As the only state to have a net job loss in 2004, Michigan's political leadership recognizes something must change. The state's shifting economy, from one defined principally by its manufacturing sector to one that derives growth equally from knowledge-based industries, is at the center of the matter. Michigan policymakers are challenged to create innovative proposals that preserve one facet of the economy while broadening the other.

Recent proposals put forth by the state's Democratic governor and the Republican-controlled legislature appear to be working toward that end. Gov. Jennifer Granholm has made a $2 billion investment to finance R&D in Michigan's research institutions the centerpiece of her Jobs Today, Jobs Tomorrow plan. The Senate GOP has touted its own legislation to promote research commercialization and increases angel investing. Both proposals are aimed at cultivating a climate for tech-based economic development (TBED).

Gov. Granholm's 21st Century Jobs Initiative, announced during her State of the State address, figures to be the largest component of her plan to boost high tech. The $2 billion investment would be issued in bonds over a 10-year period for the purpose of growing the state's alternative energy research enterprise and increasing biotech and homeland security R&D. Other specifics have not yet been made publicly available; however, the governor's administration has indicated it expects the initiative to yield 72,000 jobs.

Some critics, in response, have said the governor's proposal "sends up some major red flags" that could create legal issues. For their part, Senate Republicans want legislation that would establish a network of state-financed tech-based companies. The Senate GOP has packaged a plan that would establish a $50 million investment fund through the sale of bonds.

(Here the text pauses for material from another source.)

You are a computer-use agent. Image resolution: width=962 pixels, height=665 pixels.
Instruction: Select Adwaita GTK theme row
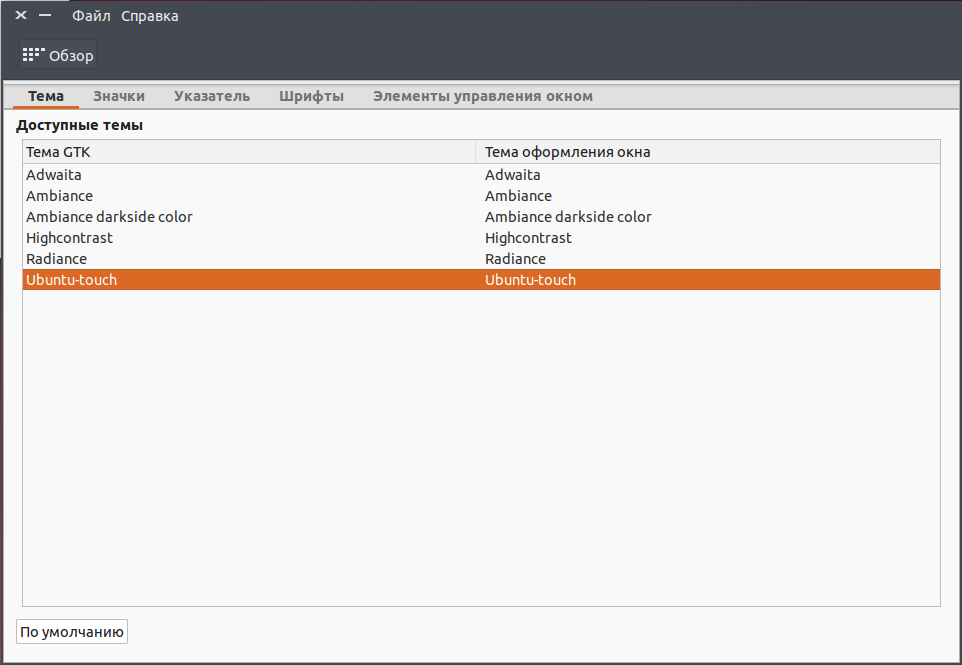481,175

Under the Senate proposal, the state could invest in start-up companies and form public-private partnerships, the end result being a drug and life sciences product pipeline in Michigan. The state then would take a share of the profits to repay the fund, in those instances when a company does well. Another part of the plan would afford tech start-up investors a tax credit of up to $5,000 for monetary losses.

Both Republican legislators in Michigan and Gov. Granholm also have detailed proposals involving the state's Single Business Tax (SBT). Legislation proposed last week would continue for companies an SBT exemption on goods sold to their former parent companies. Since being passed in 1999, the SBT has led to capital investments totaling about $1.8 billion, the Associated Press reports.

The governor's proposal would drop the SBT from 1.9 percent to 1.2 percent. Such restructuring would enable 72,000 businesses to pay less but cause 22,000 to pay more, according to the AP. If approved by the Michigan legislature, it would be the lowest rate in the tax's 30-year history.

Restructuring of the tax would be targeted mostly for manufacturers, who would be entitled to a 35 percent personal property tax credit, the AP states. R&D property and labor costs associated with R&D also would receive a credit.

Gov. Granholm's plan includes at least one other major component dedicated to fostering TBED in Michigan -- a $4,000 new Merit Award program to reward students who complete two years of postsecondary education or apprenticeship training. The new scholarship would replace the state's existing $2,500 Merit scholarship, beginning in 2007. Students receiving Pell grants or other federal financial aid would have such federal assistance deducted from their $4,000 Merit awards.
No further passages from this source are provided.